Thursday, August 23, 2012

Back to the 336 solo-day 3

Relief is a great feeling.  It’s the emotional and physical reward we receive from our bodies upon alleviation of pain, pressure and struggle. A time to bask in the lack of the negative.  ~Vera Nazarian

After yet another long drive, I returned home.  To those who answered their phone to keep me entertained, thank you.  To those who prepared tacos, an even greater thank you!! 

I will be blogging less over the next few weeks--not because I don't want to, but because I don't need to and I will be channeling my energies elsewhere.  Single parenthood, for example, and journaling on my own and running.

I can say that my drive back last night was not filled with tears--but with relief.  We've arrived where we need to be for this part of the journey.  And we will continue our journey together--despite separate locations--and will reconvene when the time is right.

Stay in touch,

Wednesday, August 22, 2012

Baltimore-day 2

It is through doing that an individual comes to know the potential and limitations of self and the environment and achieves a sense of competent and intrinsic worth. ~Gail Fidler

After a 36 day wait, an 8.5 hour drive and about a million tears, prayers and hopes--we finally have arrived.  It is such a bittersweet state to be in:  Relief for the help that has finally arrived.  Sadness for the temporary separation.  Hurt about the past.  Hope for the future. 

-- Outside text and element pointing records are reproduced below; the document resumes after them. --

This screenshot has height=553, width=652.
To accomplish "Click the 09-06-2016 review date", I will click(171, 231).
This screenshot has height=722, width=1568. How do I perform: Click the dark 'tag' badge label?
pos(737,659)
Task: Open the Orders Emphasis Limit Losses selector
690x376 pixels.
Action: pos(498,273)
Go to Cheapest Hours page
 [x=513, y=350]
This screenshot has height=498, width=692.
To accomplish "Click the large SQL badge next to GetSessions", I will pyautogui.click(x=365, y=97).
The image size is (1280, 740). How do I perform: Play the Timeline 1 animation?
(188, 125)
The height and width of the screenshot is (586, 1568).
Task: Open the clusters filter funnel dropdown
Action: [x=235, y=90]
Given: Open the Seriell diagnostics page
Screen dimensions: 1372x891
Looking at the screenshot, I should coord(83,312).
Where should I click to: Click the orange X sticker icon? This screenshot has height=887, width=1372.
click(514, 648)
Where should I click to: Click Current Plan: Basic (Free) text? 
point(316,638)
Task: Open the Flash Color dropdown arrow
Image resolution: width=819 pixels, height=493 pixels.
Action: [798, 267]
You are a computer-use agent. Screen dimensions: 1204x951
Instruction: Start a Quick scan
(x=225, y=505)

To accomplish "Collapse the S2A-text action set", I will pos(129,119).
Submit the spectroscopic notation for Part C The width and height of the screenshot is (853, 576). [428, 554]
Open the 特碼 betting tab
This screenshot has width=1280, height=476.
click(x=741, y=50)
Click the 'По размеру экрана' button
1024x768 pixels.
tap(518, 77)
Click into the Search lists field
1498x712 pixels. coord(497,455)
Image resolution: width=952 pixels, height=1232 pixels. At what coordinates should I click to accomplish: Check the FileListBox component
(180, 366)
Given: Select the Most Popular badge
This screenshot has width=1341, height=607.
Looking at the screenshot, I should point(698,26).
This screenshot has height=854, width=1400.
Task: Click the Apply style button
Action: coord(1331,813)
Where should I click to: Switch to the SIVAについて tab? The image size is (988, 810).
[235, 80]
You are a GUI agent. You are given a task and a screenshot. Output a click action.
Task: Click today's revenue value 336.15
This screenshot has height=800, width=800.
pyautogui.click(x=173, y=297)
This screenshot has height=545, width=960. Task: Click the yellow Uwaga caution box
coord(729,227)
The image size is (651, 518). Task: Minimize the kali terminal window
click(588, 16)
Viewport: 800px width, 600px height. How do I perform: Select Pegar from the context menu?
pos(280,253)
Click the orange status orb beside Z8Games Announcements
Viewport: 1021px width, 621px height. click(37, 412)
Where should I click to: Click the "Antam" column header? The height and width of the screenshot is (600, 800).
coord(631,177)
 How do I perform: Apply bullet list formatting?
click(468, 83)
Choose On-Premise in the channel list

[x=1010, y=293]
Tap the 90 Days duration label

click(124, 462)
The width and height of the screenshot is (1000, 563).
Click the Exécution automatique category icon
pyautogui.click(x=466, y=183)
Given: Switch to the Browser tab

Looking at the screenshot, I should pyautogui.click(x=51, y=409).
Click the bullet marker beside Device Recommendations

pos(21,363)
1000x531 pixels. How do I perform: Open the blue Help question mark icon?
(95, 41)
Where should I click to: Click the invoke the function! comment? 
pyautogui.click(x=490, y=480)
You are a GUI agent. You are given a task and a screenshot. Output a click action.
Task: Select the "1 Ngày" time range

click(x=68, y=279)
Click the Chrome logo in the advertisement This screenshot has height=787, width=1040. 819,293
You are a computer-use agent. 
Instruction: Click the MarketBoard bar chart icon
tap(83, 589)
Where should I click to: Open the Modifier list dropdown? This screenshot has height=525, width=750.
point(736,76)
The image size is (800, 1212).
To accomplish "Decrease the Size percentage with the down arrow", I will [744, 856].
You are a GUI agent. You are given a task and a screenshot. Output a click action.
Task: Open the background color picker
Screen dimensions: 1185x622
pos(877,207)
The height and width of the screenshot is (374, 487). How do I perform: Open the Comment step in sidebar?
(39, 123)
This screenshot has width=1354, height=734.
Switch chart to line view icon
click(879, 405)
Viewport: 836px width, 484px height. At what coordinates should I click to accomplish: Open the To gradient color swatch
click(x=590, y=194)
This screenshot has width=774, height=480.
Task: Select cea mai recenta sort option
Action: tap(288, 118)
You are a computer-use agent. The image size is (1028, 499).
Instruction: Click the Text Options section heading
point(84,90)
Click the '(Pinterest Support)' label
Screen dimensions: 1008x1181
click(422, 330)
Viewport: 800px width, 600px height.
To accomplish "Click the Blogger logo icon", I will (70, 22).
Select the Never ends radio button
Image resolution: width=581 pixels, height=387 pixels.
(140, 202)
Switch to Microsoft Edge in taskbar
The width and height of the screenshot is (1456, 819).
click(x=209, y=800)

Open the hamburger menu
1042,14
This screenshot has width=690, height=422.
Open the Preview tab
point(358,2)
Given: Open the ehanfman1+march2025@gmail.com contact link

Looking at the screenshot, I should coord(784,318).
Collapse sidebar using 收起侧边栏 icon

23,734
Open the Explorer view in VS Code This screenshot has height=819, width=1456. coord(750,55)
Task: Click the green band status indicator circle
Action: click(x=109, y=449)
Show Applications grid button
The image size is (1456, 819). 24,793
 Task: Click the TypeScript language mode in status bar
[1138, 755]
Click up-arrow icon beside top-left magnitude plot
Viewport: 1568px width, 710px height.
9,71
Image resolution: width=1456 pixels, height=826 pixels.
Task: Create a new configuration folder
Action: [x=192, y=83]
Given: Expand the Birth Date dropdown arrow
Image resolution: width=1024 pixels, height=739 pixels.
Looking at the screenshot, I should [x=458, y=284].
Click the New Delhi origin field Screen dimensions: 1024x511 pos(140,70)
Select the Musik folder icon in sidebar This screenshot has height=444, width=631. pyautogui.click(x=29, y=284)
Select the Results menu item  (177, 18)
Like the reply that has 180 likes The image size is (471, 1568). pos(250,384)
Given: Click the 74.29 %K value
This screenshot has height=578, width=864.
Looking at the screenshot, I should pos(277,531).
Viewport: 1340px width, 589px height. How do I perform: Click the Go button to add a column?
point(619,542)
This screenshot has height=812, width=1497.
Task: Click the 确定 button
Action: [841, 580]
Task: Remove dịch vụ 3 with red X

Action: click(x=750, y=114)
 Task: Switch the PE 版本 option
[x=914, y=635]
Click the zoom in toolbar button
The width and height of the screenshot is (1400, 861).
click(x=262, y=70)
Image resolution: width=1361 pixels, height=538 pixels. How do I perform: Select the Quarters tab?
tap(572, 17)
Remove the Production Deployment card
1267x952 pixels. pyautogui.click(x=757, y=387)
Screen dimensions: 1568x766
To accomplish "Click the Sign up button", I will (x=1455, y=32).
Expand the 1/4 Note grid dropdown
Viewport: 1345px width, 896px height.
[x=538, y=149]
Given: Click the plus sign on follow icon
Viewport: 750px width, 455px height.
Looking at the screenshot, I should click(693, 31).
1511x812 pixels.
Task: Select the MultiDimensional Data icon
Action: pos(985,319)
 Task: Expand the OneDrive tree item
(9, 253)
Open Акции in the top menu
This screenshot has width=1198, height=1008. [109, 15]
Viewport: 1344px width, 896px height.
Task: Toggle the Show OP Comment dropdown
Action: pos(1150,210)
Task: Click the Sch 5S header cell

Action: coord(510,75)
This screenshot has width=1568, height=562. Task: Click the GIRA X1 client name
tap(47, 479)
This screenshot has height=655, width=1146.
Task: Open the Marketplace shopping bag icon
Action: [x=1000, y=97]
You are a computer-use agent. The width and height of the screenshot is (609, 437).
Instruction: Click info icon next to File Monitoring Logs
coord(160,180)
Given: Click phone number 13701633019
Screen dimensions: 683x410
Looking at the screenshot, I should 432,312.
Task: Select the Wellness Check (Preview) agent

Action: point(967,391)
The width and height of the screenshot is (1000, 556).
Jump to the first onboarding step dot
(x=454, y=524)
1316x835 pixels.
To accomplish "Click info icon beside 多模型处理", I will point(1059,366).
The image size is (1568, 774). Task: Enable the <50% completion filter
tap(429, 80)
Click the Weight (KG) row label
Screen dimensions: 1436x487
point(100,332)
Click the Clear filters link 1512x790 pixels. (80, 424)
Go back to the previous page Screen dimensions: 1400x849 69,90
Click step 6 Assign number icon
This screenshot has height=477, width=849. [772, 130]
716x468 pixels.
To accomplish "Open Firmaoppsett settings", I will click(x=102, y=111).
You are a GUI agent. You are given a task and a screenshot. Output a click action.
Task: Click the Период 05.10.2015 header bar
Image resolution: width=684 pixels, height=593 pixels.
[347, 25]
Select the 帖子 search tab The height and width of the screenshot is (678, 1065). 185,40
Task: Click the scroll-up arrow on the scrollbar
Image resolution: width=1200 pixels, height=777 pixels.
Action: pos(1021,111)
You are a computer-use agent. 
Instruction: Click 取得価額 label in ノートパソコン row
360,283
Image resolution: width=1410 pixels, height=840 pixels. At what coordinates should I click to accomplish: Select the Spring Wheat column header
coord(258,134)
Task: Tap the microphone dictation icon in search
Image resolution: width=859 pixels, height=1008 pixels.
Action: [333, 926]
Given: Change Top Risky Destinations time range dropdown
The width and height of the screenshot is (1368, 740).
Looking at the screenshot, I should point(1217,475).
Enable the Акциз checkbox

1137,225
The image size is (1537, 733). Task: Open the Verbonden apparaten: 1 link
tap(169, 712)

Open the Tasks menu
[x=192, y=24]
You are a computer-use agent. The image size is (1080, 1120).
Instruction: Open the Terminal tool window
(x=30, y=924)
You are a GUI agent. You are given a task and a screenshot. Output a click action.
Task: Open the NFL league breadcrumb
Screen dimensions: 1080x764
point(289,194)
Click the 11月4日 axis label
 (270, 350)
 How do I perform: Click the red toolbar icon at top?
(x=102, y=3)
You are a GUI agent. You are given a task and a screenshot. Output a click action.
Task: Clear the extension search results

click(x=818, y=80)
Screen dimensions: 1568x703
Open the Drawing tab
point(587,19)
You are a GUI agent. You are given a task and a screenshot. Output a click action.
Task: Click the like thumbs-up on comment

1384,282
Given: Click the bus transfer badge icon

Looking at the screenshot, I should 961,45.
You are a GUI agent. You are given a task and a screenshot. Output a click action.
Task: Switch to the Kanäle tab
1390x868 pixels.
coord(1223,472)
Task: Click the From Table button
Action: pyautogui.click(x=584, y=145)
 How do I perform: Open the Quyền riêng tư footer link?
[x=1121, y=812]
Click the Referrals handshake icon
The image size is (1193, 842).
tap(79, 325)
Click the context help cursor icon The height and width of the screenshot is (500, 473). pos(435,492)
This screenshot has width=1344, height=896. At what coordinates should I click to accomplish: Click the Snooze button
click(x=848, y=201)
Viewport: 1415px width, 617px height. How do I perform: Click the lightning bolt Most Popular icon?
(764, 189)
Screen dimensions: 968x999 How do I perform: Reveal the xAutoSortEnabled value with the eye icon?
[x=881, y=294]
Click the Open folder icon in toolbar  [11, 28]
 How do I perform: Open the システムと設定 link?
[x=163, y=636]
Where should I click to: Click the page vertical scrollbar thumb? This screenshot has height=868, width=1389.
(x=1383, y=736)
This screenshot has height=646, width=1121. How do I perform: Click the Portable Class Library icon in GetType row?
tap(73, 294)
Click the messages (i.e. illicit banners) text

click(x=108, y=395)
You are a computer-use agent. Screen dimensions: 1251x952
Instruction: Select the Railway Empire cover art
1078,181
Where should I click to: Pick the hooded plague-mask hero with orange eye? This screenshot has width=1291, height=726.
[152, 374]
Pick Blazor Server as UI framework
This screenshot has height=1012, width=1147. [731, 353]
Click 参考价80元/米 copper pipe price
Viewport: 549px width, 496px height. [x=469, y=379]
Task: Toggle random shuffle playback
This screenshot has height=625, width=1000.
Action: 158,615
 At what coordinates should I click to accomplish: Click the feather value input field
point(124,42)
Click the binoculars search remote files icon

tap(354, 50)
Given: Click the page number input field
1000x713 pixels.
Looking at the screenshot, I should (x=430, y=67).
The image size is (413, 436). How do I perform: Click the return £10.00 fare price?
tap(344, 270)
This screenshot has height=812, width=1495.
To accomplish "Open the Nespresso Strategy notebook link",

So many friends have been so wonderful to me.  Those of you who know the meaning of "Outfly."  Those who have taken my 2 AM sobbing calls and have lent out your shoulders, ears, sofas, and lunch money.  Those of you who have hiked to the top of a mountain and a waterfall in a day.  Those who have no idea what I'm talking about and still keep us in your thoughts and prayers.  Those who have helped with baby-sitting duties--for the young or the old.  Those who have sat with me on the sofa as I cry in desperation.  Those of you who have helped out covering at work and haven't fired me for my absences.  Those who are a part of the "Drizzo Tizzo" (Dream Team, for those of you who don't speak ghetto).  Those who have sent cards, emails, letters, texts, phone calls, and words of wisdom. 

I don't know how long we will be this many miles apart.  But I promise that no matter how many miles between us, our hearts are forever bonded.  And since I'm holding the children hostage, she has to come home, right?  :) 

Tonight:  A long drive back to a home where I will feel disconnected--as if a part of me is missing--because it is missing--but I will put faith in the fact that things are working in the direction they need to and that healing can take place--for us all--and we can not only be the Drizzo Tizzo, but also we can be a family again.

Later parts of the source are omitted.